*** TEXT EXCERPT Section Begins ***
So, if you don’t worship the gospel of AlGore, you aren’t a scientist? (By the way, what are Gore’s scientific credentials?) MORE:
In 2013, Gov. Pat McCrory appointed Frank Gorham, a man whose day job is overseeing his oil and gas investment company and who thinks no scientist “is smart enough to say [sea level] is going to rise 39 inches.”
The panel’s three-foot-rise projection offended the Republican legislature enough in 2012 that it voted officially to ignore it. Hoping to avoid a repeat, the panel will now only look at sea level 30 years into the future. North Carolina’s war on science hasn’t ended there, either. There was another incident where the North Carolina Department of Environment and Natural Resources was caught deleting public resources about climate change. […]
Lefties like to tout freedom of speech and the concept of open debate. But try to question their spin, and they pick up their marbles and go home — verbally abusing you the whole time:
The chairman of the state’s commission that sets coastal development policy deftly defused what could have been the next explosive issue in the politically charged sea-level rise debate by appointing a respected geologist to the commission’s panel of science advisers while passing on nominees who have publicly questioned either the scientific validity of climate change or that seas would rise as a result.
“I really wanted the CRC to be respected,” Frank Gorham, the chairman of the N.C. Coastal Resources Commission, said yesterday after making the appointment. “The way to do that is to respect the process and to respect the current Science Panel. I don’t agree with some of the personal views of some of the panel members but I respect their credentials.”
FYI — Gorham, who gave Pat McCrory’s campaign $8000, is a McCrory appointee. MORE:
In this charged atmosphere, CRC and Science Panel members nominated 14 people to fill the four vacancies or to become so-called “ad-hoc” members who would assist the panel in devising the new report. Many on the list are noted marine geologists or coastal engineers. Some, though, have no apparent expertise in coastal geology or engineering or in climate science but are frequent contributors to web sites that question various aspects of climate change or have close ties to groups that fiercely opposed the original sea-level report.
*** TEXT EXCERPT Section Ends ***
TASK INSTRUCTIONS:
Transcribe the passage on sea-level policy above, beginning at the words "FYI — Gorham, who" and stopping after the words "original sea-level report.".
*** THE DATA Section Begins ***
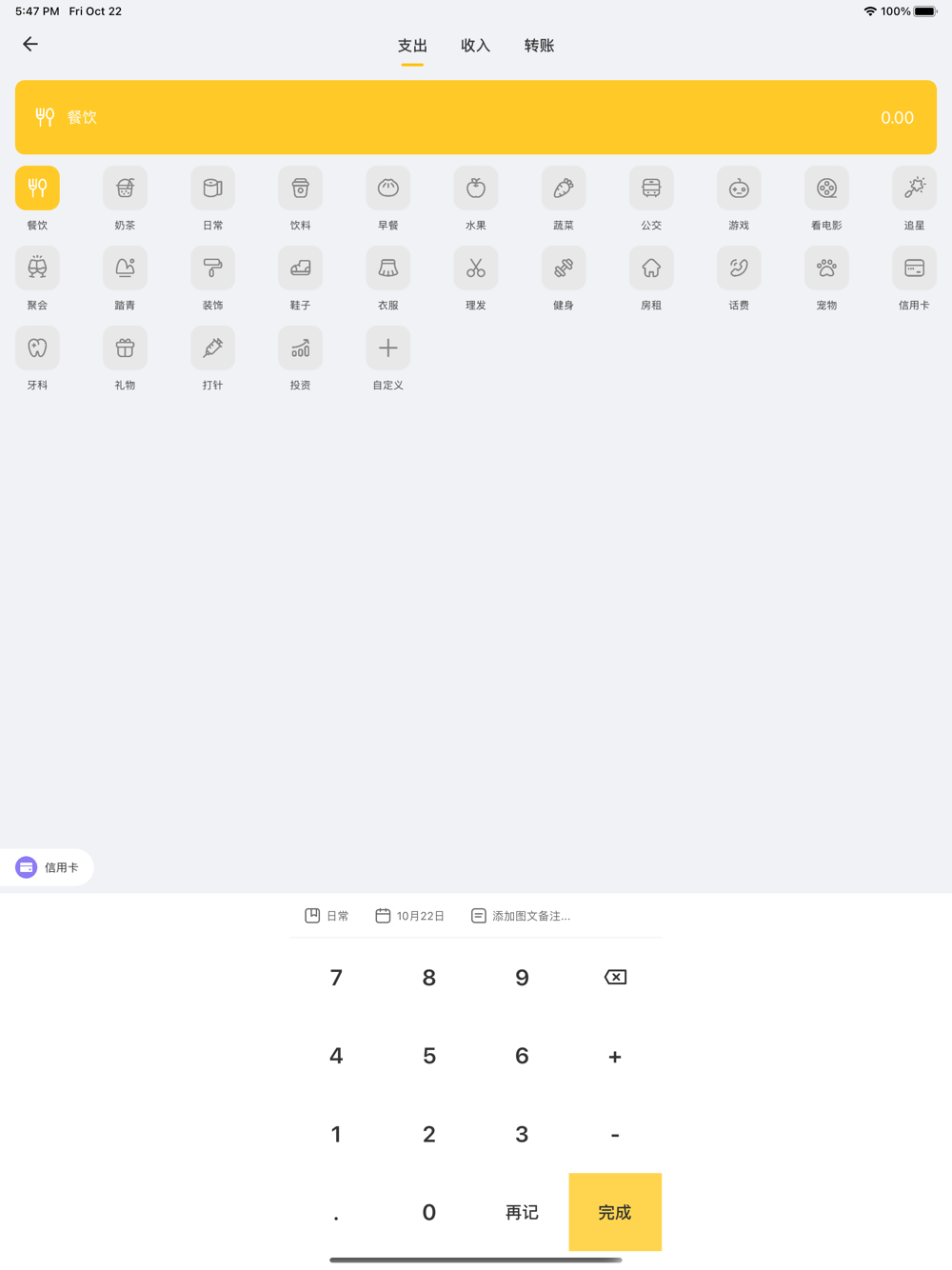Select the 健身 fitness dumbbell icon

tap(564, 268)
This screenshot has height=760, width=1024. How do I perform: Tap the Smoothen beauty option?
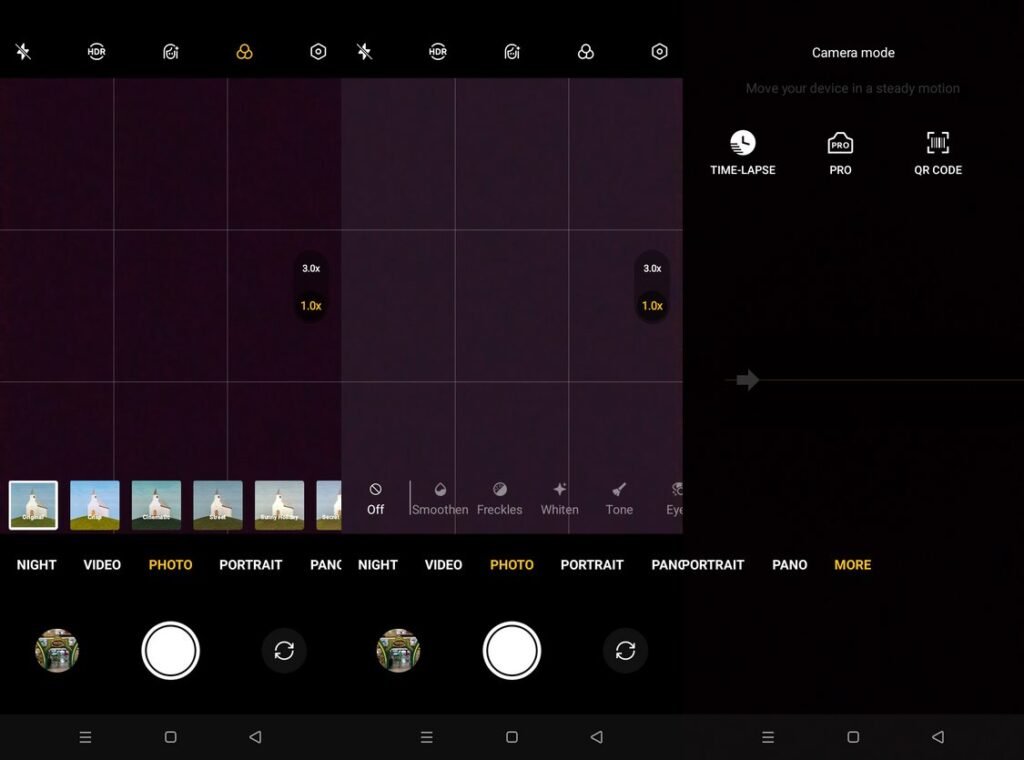pyautogui.click(x=440, y=499)
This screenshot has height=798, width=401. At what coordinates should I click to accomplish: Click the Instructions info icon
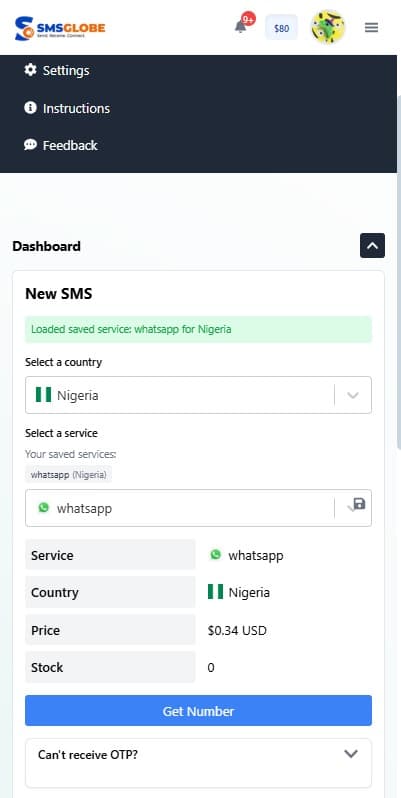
*** THE DATA Section Ends ***
SOLUTION:
FYI — Gorham, who gave Pat McCrory’s campaign $8000, is a McCrory appointee. MORE:
In this charged atmosphere, CRC and Science Panel members nominated 14 people to fill the four vacancies or to become so-called “ad-hoc” members who would assist the panel in devising the new report. Many on the list are noted marine geologists or coastal engineers. Some, though, have no apparent expertise in coastal geology or engineering or in climate science but are frequent contributors to web sites that question various aspects of climate change or have close ties to groups that fiercely opposed the original sea-level report.